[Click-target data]
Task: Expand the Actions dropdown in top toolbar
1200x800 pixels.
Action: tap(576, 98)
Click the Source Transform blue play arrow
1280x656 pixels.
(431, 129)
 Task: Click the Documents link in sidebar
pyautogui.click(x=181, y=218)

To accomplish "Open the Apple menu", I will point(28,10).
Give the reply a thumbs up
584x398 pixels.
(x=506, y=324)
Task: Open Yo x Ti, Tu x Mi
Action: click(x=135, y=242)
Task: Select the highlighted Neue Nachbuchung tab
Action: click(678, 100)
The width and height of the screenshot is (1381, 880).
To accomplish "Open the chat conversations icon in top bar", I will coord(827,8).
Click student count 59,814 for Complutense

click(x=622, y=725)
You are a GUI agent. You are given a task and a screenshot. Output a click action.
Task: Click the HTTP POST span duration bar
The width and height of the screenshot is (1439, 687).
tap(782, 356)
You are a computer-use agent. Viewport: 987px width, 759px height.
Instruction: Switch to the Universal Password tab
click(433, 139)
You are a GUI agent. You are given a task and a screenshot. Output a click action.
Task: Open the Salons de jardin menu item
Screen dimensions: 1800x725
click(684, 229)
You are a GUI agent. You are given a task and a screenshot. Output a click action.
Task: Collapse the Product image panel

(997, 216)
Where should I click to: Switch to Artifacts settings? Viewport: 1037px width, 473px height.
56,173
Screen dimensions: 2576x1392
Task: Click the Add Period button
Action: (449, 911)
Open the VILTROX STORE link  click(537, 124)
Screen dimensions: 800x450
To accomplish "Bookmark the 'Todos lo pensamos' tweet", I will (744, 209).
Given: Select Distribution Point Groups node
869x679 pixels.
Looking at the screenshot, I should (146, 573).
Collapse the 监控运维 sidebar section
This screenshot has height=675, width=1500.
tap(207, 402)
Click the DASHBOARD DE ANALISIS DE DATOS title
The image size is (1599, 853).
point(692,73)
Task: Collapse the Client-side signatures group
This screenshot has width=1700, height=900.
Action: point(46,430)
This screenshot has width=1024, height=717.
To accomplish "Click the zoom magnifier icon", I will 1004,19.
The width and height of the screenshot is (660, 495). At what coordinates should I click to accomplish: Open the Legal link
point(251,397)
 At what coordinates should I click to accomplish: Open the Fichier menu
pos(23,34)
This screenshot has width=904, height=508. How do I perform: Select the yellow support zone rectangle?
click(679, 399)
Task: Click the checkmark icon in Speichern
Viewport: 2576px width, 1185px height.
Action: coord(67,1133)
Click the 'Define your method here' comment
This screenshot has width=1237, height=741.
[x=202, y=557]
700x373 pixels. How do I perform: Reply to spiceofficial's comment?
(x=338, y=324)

-- Instructions for the task --
Format the lines from the one containing "You are a computer-use" through the one containing "will (744, 209)." as a JSON list of strings, one string per line, with blank lines omitted.

-- Correct result --
[
  "You are a computer-use agent. Viewport: 987px width, 759px height.",
  "Instruction: Switch to the Universal Password tab",
  "click(433, 139)",
  "You are a GUI agent. You are given a task and a screenshot. Output a click action.",
  "Task: Open the Salons de jardin menu item",
  "Screen dimensions: 1800x725",
  "click(684, 229)",
  "You are a GUI agent. You are given a task and a screenshot. Output a click action.",
  "Task: Collapse the Product image panel",
  "(997, 216)",
  "Where should I click to: Switch to Artifacts settings? Viewport: 1037px width, 473px height.",
  "56,173",
  "Screen dimensions: 2576x1392",
  "Task: Click the Add Period button",
  "Action: (449, 911)",
  "Open the VILTROX STORE link  click(537, 124)",
  "Screen dimensions: 800x450",
  "To accomplish \"Bookmark the 'Todos lo pensamos' tweet\", I will (744, 209)."
]